“What really drives me to be involved in both HIV and Hepatitis C work is the intersection between science and human behaviour, and how they impact one another. You can hope to make change in understanding both.” Dr. Marina Klein, Professor of Medicine at McGill University and co-director of the CIHR Canadian HIV Trials Network, is doing just that. Her work in HIV and Hepatitis C co-infection has lead to changes in clinical guidelines for treatment and she hopes it can translate to positive changes for people living with co-infection. “Liver disease is still the leading cause of death in this population and we’ve struggled, despite having increasingly good treatments, to get them to those who need them,” explains Dr. Klein.
Dr.
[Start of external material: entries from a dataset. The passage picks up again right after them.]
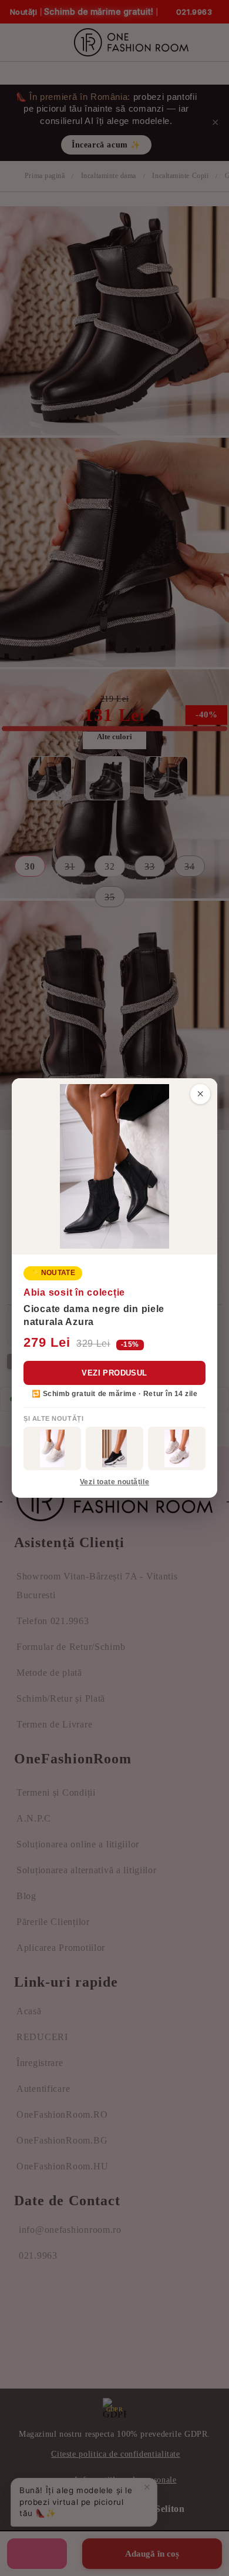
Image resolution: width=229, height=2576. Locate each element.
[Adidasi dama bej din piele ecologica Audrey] (52, 1448)
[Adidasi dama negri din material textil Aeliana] (114, 1448)
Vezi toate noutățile (114, 1481)
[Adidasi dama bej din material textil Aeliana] (177, 1448)
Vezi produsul (114, 1372)
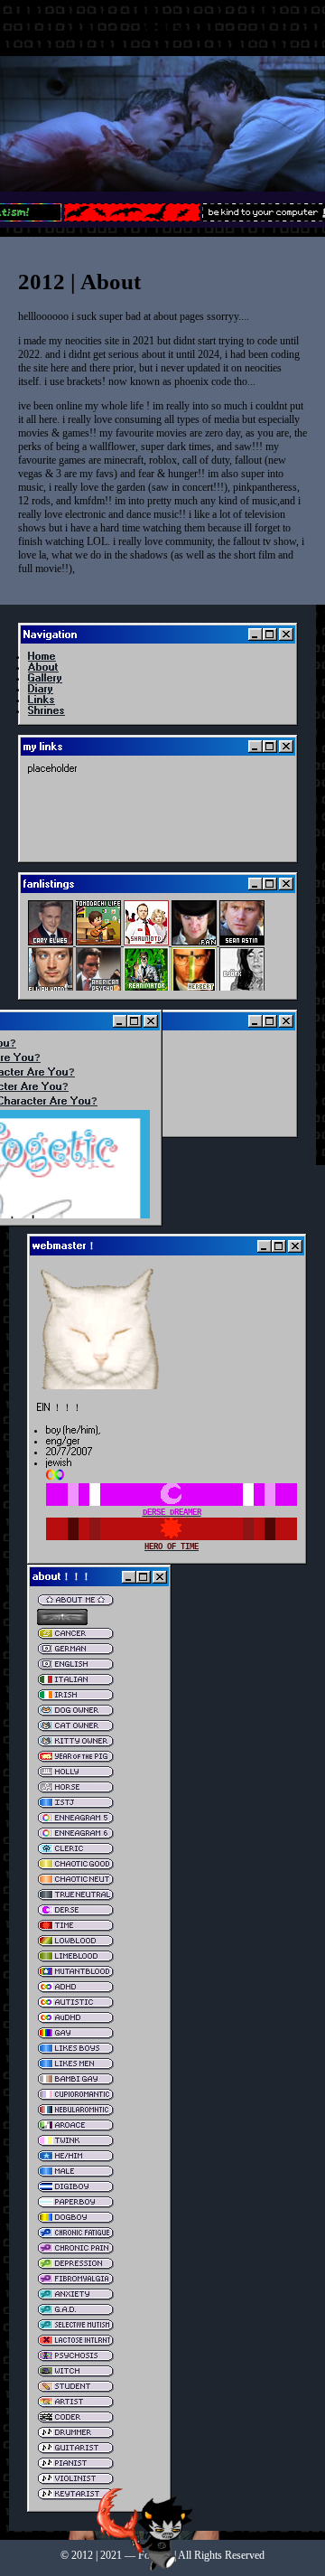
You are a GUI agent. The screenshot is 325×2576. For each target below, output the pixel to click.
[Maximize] (270, 634)
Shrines (46, 710)
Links (41, 699)
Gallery (45, 677)
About (43, 667)
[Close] (286, 634)
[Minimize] (255, 634)
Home (42, 656)
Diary (40, 688)
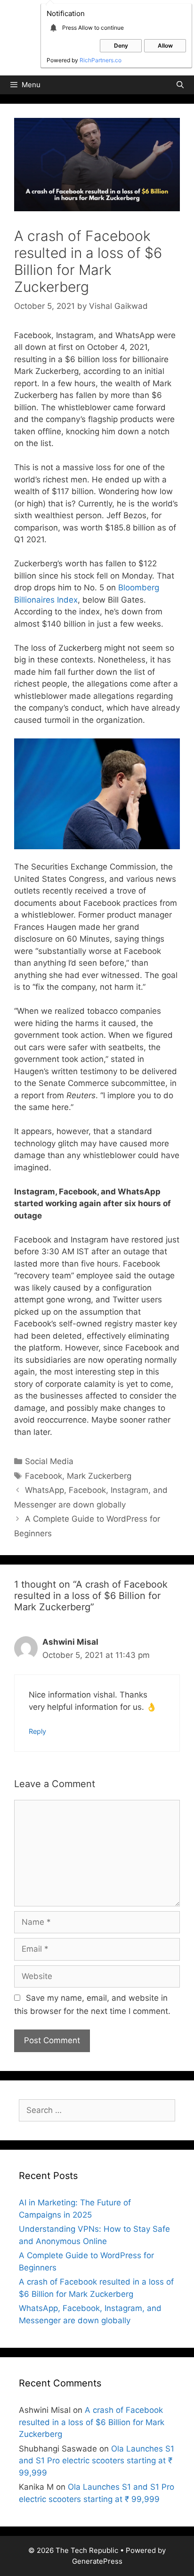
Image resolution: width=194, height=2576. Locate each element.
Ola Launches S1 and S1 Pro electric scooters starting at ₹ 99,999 (96, 2460)
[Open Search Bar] (180, 84)
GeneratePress (97, 2561)
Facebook (43, 1476)
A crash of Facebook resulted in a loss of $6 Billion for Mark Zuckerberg (91, 2422)
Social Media (49, 1461)
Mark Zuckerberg (99, 1476)
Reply (37, 1731)
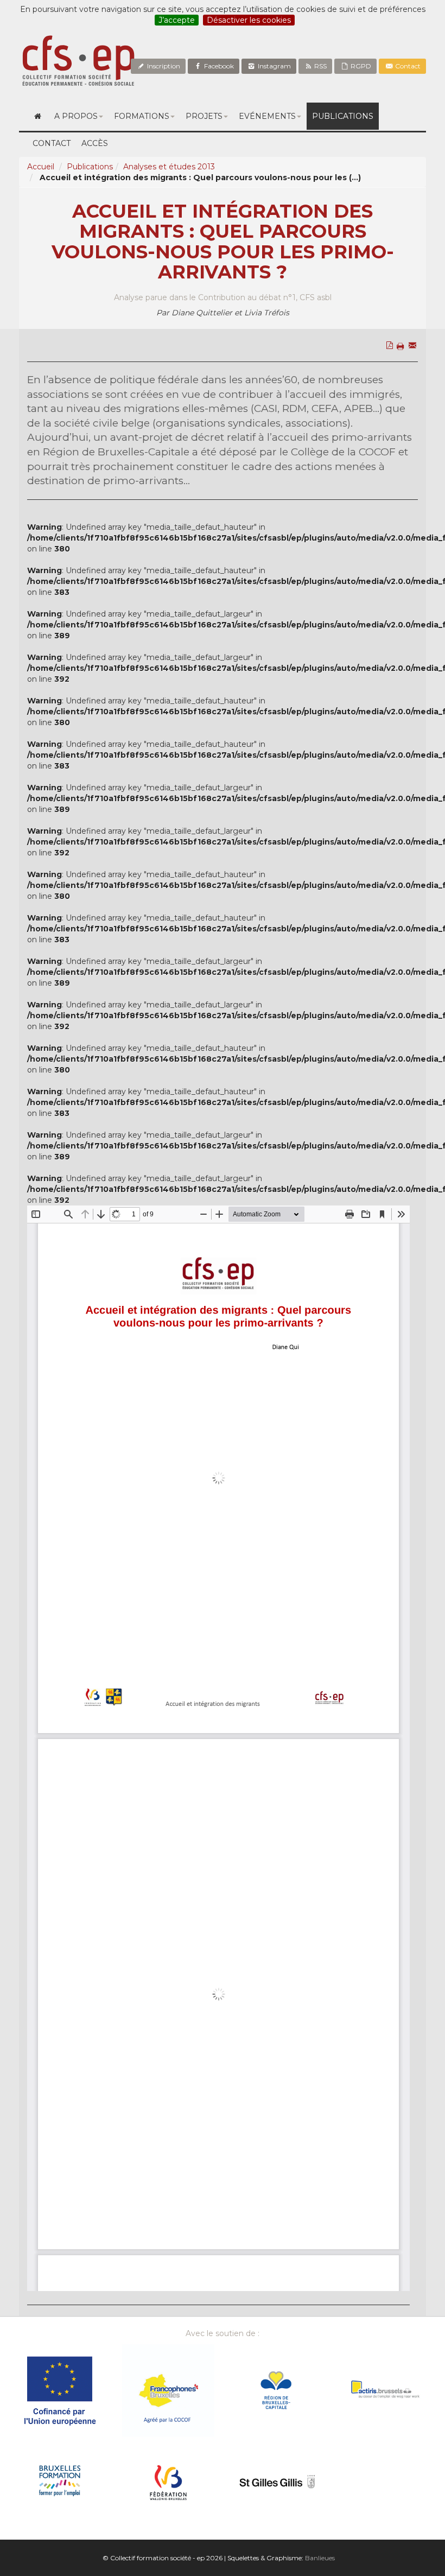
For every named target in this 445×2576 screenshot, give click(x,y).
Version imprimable (402, 369)
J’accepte (176, 20)
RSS (320, 66)
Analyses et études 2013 (169, 167)
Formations (141, 116)
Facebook (218, 66)
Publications (342, 116)
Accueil (40, 167)
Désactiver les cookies (249, 20)
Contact (407, 66)
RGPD (360, 66)
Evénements (267, 116)
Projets (204, 116)
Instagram (273, 66)
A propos (76, 116)
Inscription (162, 66)
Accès (94, 143)
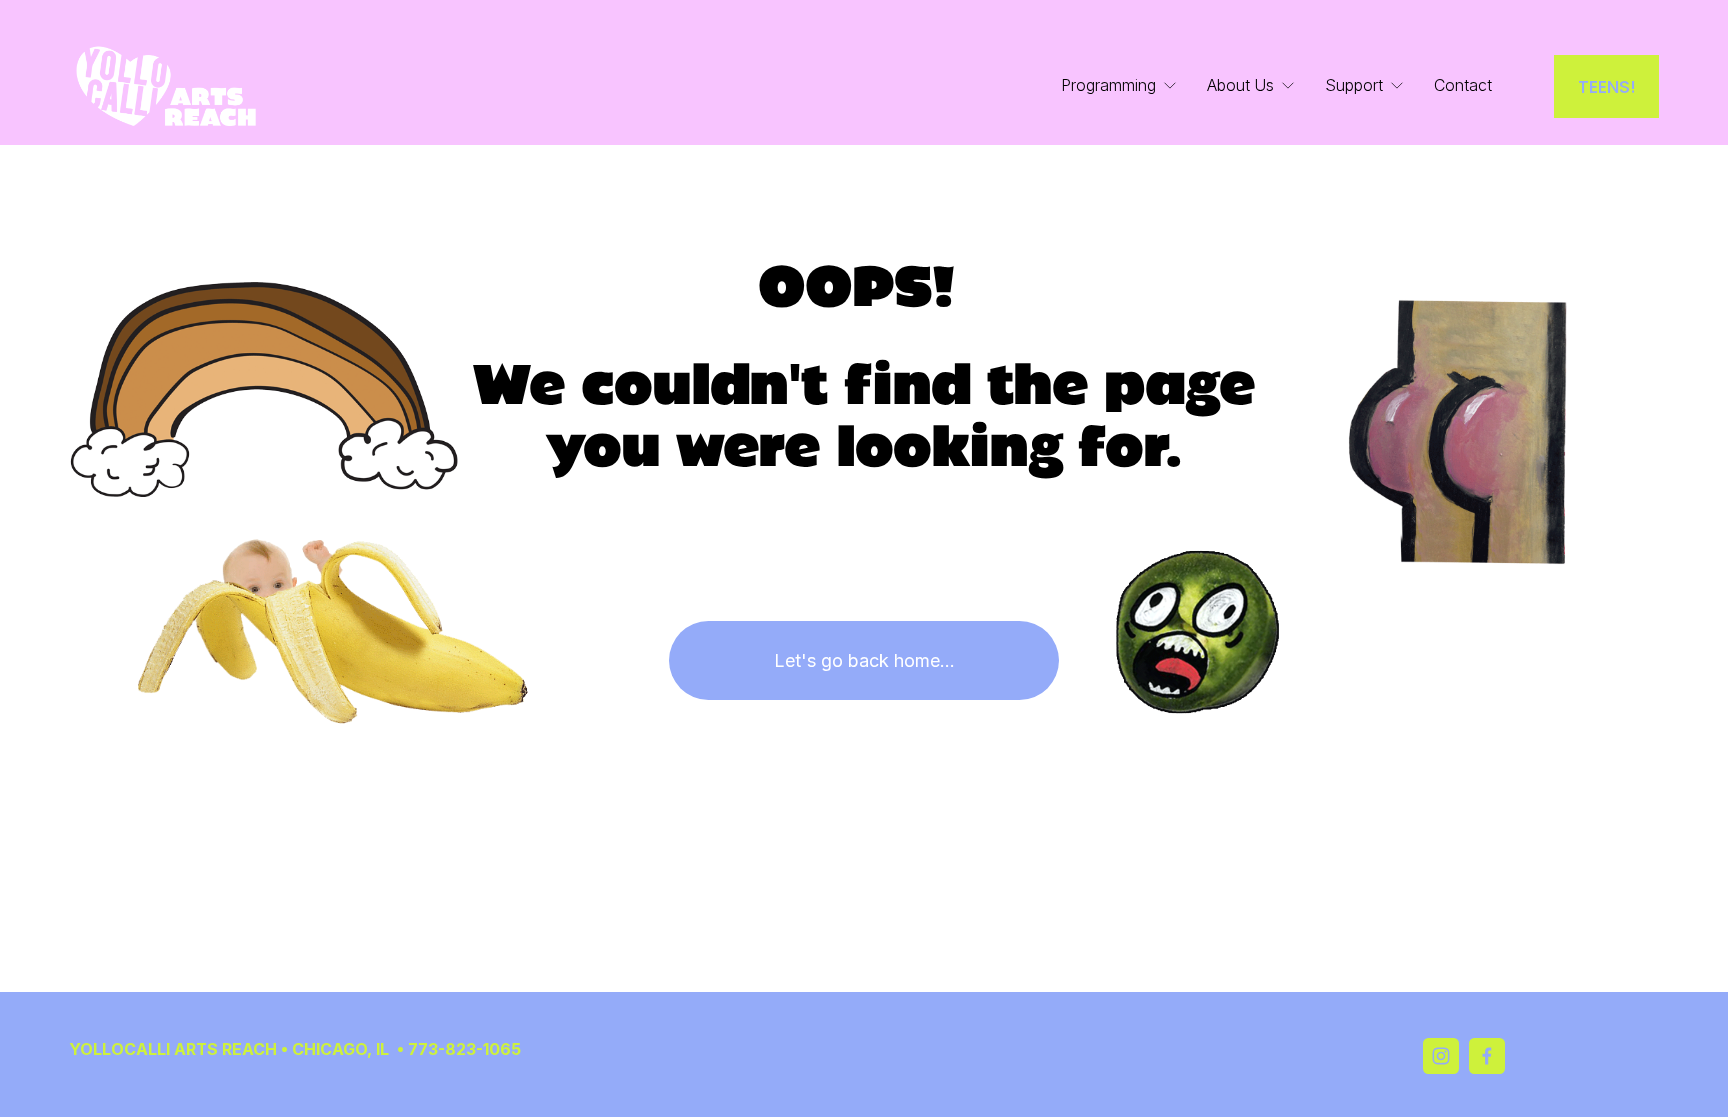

Klein was inspired to start a career in HIV research by the advent of antiretroviral therapy in 1996. “I got more and more interested in care of patients who were infected. I really got serious about doing clinical research,” says Dr. Klein. As she progressed in her career, HIV/HCV co-infection began to emerge as a serious issue. Now, Dr. Klein is in the midst of an advent in HCV treatment: “We are at a turning point where we were in 1996 for HIV—we suddenly have all these amazing tools. It’s really exciting to be involved in it at the moment—it’s changing fast, and there is great potential.”
Since 2003, Dr. Klein has led a prospective cohort study on HIV and Hepatitis C co-infected patients living across Canada. “It has been a huge undertaking,” says Dr. Klein. “We have recruited over 1400 patients and work with 18 different sites in university based centres, and urban and rural community clinics. We are trying to recruit HIV and Hepatitis C confected patients that will reflect the Canadian epidemic and look at the impacts of HIV treatment and Hepatitis C treatment on the health and wellbeing of the person. Ultimately, we’d like to be able to demonstrate how health interventions can really help people who are living with Hepatitis C and HIV.”
Supported by CIHR since 2006, the research project crosses many disciplines of research. “We have collaborations in basic science, immunology and phylogenetics,” Dr. Klein explains. “We work in traditional epidemiology, and in population based work looking at health determinants and financial impacts of Hepatitis C treatment on the patient.” It’s a big collaborative project and Dr. Klein gives credit to all the people involved, both researchers and participants. “I wouldn’t be able to do all the work that I’ve been doing without having a lot of support from my co-investigators and the participants who have given a lot of their time.”
With its breadth and history, the study now serves as a large database from which collaborators and biostatisticians can draw information. Dr. Klein also points out that it has been an excellent opportunity to train graduate and postdoctoral students in many aspects of HIV/HCV research over the years. A new a Foundation Grant from CIHR will permit her to continue her program of research for the next 7 years.
Dr. Klein is also a governing member of the International AIDS Society, working to provide accessible treatment to those who need it. “HCV treatments are the most expensive treatments that have ever been developed for a human disease. How can we provide these to the large number of disenfranchised people that require treatment? ” She recently co-chaired the 2nd International HIV/Hepatitis co-infection Meeting leading up to the Internal AIDS Society conference in Vancouver in 2015 which aimed to address this very issue.
The Canadian Association for HIV Research (CAHR), the CIHR HIV/AIDS Research Initiative, the Canadian Foundation for AIDS Research (CANFAR), the CIHR Canadian HIV Trials Network (CTN) and the Canadian HIV Vaccine Initiative (CHVI) Research and Development Alliance Coordinating Office (ACO) would like to thank Dr. Klein for her significant contributions to our understanding of HIV and Hepatitis C. Her work is part of a larger Canadian research effort that is making a difference in the lives of those affected by HIV in Canada and around the world.